▸ Esercizio 1
Nel testo sul pranzo dell'amicizia, chi ha chiesto esplicitamente di non andare in vacanza durante il periodo natalizio?
▸ Esercizio 2
Scrivi il seguito del testo sul pranzo dell'amicizia.

▸ Blocco di testo
-- -- --

Premetto subito che l’idea non ha nulla di particolare ed è simile a tante altre che sono diffuse soprattutto a Natale. Mi preme, invece, dire che essa è nata da due “sollecitazioni”, giunte una nel corso di tutto l’anno e l’altra a metà novembre.
Cominciamo dalla prima. Cosa è accaduto?
Bisogna innanzitutto prendere atto che la crisi economica coinvolge anche chi come noi tenta di aiutare chi ha più bisogno. Nell’ultimo anno sono venute meno in percentuale diverse parte delle risorse stabili su cui facciamo affidamento, prime fra tutte i beni alimentari che provengono dal Banco Alimentare. A questa carenza abbiamo e continuiamo a sopperire con la generosità dei parrocchiani. Per questo in tutti gli incontri che facciamo nel corso dell’anno cerchiamo di avere un atteggiamento il meno burocratico possibile; cerchiamo, ove possibile, di non applicare rigidamente le numerose disposizioni che ci vengono e ci impegniamo ad avere un rapporto più amicale che formale. Quindi l’idea di un momento di convivialità era nell’aria da tempo, ma non avevamo ancora trovato la giusta forma.
E l’altra?
È stato un invito esplicito fatto dal parroco mons. Carmelo Vicari ad evitare di andare in vacanza per tutto il periodo natalizio ed anzi di utilizzare quello per un momento di convivialità e amicizia.
Per questo l’avete chiamato “pranzo dell’amicizia”?

-- -- --

▸ Materiale fornito

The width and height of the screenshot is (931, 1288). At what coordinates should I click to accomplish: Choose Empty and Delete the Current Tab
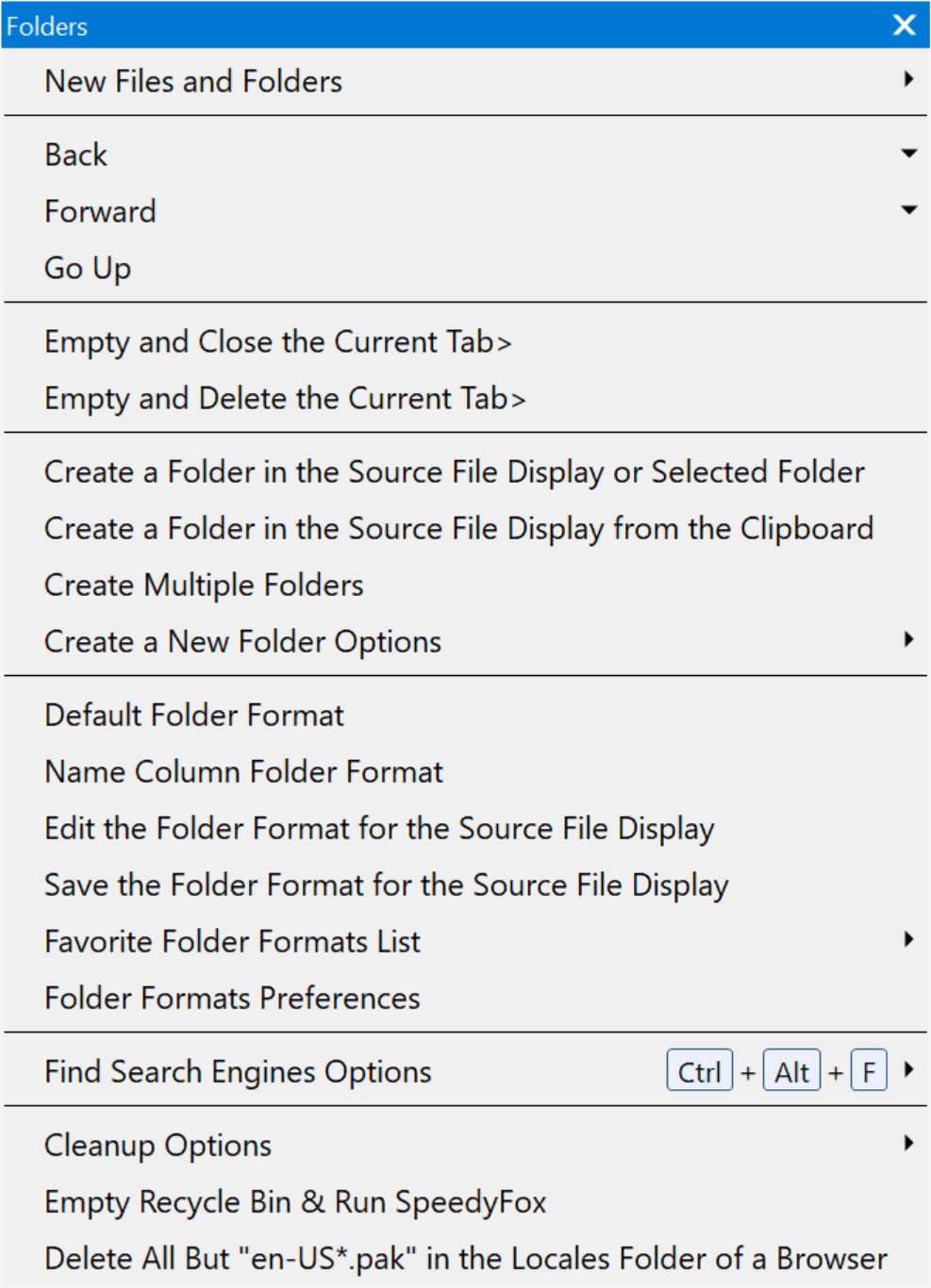coord(465,398)
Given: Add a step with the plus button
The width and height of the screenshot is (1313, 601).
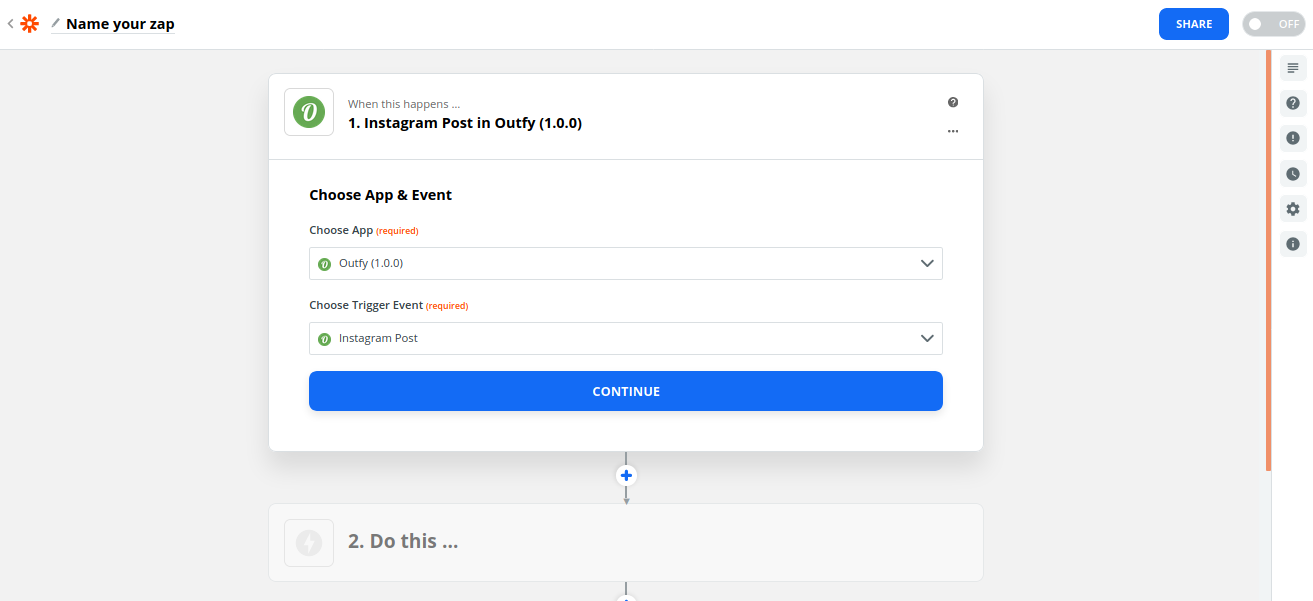Looking at the screenshot, I should pos(626,475).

-- -- --

▸ Risposta finale 1
Il parroco mons. Carmelo Vicari.

▸ Risposta finale 2
Proprio così. Volevamo che fosse un momento di convivenza prima ancora che un gesto di carità. E devo dire che così è stato perché tutti hanno apprezzato oltre la quantità e la qualità del cibo, soprattutto il clima di fraternità che c’era tra tutti i tavoli.
E chi erano gli invitati?
Dico subito che noi assistiamo nel corso dell’anno, spesso in modo stabile, molte persone e famiglie che non abitano nel quartiere, ma che vengono da fuori, anche da molto lontano. Queste stabiliscono il contatto con il Centro ascolto che poi oltre a smistare le richieste cerca di tenere il rapporto nel corso dell’anno. In alcuni casi esso si protrae anche da molti anni. Queste sono prevalentemente palermitane, ma sempre più spesso si presentano immigrati di origine europea e non, che pur abitando magari nel centro storico, non trovano più lì una adeguata assistenza. E poi, non dimentichiamolo, ci sono sempre i nuovi poveri, le famiglie cioè che per varie vicissitudini si trovano in gravi momentanee difficoltà, a cui non basta dare un sacchetto di spesa.
Quindi c’era un ambiente molto eterogeneo?
Più che eterogeneo c’era la più varia umanità. Anziani, spesso singoli, famiglie con e senza figli, ed anche non italiani. Abbiamo contato anche un certo numero di bambini, che sono stati l’elemento di maggior allegria e attrattiva per tutti.
E dall’altra parte dei tavoli chi c’era?
Innanzitutto non c’era un’altra parte. Eravamo tutti dalla stessa parte, organizzatori e invitati. Tutti seduti allo stesso lunghissimo tavolo e tutti a servire e a mangiare. Il pranzo è stato portato da fuori perché in parrocchia non c’è attrezzatura idonea ed anche il ristoratore è stato particolarmente generoso tanto che molti hanno potuto portare a casa con gli avanzi il necessario per la cena.
Che giudizio si può trarre adesso, a cose fatte?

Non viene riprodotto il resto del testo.